The updated M5 will go on sale across Europe in Q3 2020, and Singapore will receive the car in Q1 2021. BMW Asia has also confirmed that the more powerful M5 Competition variant will be the sole version to be sold here, with prices set to remain similar to the current model.
The styling changes on the M5 reflect that of the revised 5 Series that was announced back in May, which means it receives the wider double kidney grille, finished in black, as well as the L-shaped lighting signatures in the LED headlights.
The M5 also gets BMW’s Dynamic Laser Beam Matrix lighting system as standard, which offers ultra long-range and extra bright illumination on high beams.
Other changes include a slightly redesigned front bumper and air intakes, new 3D LED taillights, as well as black trimmings on the wing mirrors, rear spoiler, tailpipes and rear apron. There are also five new body colours and a new 20-inch wheel design to choose from.
Likewise, the interior updates mimic the facelifted 5 Series, with the new 12.3-inch infotainment screen now taking pride of place on the dashboard. The system also now runs on BMW’s OS 7 system, and there are two new buttons on the centre console, a feature borrowed from the BMW M8.
The two buttons are M Mode, which lets the driver select the desired driving mode between Road and Sport, and the Setup button, which goes into the menu to configure individual settings like the powertrain and chassis.
The M5 Competition also gets an additional Track driving mode, which disables all the driving safety systems with the exception of the collision warning and evasion assistant crash avoidance system.
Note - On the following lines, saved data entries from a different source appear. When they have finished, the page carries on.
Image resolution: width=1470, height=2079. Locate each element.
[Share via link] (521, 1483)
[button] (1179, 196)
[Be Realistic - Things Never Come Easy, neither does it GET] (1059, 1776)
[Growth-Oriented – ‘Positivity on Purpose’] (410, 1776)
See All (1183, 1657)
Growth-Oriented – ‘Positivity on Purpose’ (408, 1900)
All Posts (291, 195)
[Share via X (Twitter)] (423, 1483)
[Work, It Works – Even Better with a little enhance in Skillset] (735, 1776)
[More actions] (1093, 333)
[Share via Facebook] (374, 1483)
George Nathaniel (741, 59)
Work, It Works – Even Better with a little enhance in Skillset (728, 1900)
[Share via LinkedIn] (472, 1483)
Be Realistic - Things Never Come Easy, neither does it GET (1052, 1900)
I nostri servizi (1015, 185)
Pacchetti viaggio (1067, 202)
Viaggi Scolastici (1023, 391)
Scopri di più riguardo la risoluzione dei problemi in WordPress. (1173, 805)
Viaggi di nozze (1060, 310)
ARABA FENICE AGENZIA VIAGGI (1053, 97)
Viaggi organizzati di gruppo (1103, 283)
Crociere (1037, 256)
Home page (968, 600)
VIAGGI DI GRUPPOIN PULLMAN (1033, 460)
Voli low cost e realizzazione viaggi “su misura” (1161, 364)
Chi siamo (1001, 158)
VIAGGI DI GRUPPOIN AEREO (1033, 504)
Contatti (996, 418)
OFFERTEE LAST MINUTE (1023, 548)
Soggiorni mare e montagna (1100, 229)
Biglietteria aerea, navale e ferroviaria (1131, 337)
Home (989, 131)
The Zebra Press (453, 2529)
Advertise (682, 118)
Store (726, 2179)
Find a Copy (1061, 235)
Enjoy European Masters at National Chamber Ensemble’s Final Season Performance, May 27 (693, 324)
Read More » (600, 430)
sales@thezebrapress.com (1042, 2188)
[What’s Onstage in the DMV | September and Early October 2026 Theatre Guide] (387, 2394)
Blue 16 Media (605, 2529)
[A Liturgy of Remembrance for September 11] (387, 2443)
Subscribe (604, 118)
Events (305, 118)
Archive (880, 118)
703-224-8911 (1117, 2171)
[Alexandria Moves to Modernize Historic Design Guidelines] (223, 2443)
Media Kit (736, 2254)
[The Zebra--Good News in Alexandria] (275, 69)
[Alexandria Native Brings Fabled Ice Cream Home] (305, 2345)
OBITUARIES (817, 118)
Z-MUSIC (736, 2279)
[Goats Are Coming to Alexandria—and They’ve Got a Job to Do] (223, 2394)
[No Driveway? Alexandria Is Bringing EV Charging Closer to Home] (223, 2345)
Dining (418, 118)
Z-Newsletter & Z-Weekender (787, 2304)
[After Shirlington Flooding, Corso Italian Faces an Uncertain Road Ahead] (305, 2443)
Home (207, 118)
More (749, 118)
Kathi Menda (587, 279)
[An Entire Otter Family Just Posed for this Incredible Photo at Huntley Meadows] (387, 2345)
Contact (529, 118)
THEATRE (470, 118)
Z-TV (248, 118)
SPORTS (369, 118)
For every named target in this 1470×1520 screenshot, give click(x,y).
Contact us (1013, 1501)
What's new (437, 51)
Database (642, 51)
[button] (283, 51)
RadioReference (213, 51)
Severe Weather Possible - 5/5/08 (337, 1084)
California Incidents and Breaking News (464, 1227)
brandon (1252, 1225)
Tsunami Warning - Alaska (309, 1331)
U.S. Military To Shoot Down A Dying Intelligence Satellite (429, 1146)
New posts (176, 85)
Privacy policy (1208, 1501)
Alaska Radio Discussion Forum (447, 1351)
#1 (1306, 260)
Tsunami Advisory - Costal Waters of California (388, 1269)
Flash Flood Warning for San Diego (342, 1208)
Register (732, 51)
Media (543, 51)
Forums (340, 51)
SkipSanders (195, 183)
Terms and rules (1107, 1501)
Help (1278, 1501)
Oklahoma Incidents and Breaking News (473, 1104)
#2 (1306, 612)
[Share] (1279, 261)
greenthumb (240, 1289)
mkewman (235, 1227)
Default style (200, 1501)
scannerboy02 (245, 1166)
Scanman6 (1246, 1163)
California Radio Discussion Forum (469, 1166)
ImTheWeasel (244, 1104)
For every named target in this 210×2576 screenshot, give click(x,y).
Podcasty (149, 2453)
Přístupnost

BMW emphasises that Track mode should be used exclusively on race tracks only. To speak of race track, we tested the current 625hp M5 Competition on Ascari Circuit and found it more powerful than any sane driver could need.
Chassis enhancements are limited to new shock absorbers taken from the M8 Gran Coupe, and is said to improve overall ride comfort by reducing body movements over rough surfaces and road bumps.
Otherwise, the M5’s performance remains unchanged, with the M5’s 4.4-litre twin-turbocharged V8 producing 600hp and 750Nm of torque, resulting in a 0-100km/h sprint time of 3.4 seconds.
The M5 Competition that’s headed for Singapore gets a power bump to 625hp, and its 0-100km/h time drops by 0.1 seconds to 3.3 seconds. There is also an optional M Driver’s Package for the Competition model, which removes the electronic speed limiter, for a top speed of 305km/h.
Other Competition specific highlights include lowered suspension (by 7mm over the standard car), and a choice of high-gloss red or black for the M brake callipers, alongside the existing blue.
The M5’s only real competitor in this segment is the Mercedes-AMG E 63 S, which itself is due for an update next year as well. Audi doesn’t have a high performance large executive sedan equivalent, with its closest offerings being the RS 6 Avant estate and RS 7 Sportback, both of which will arrive in Singapore at the end of 2020.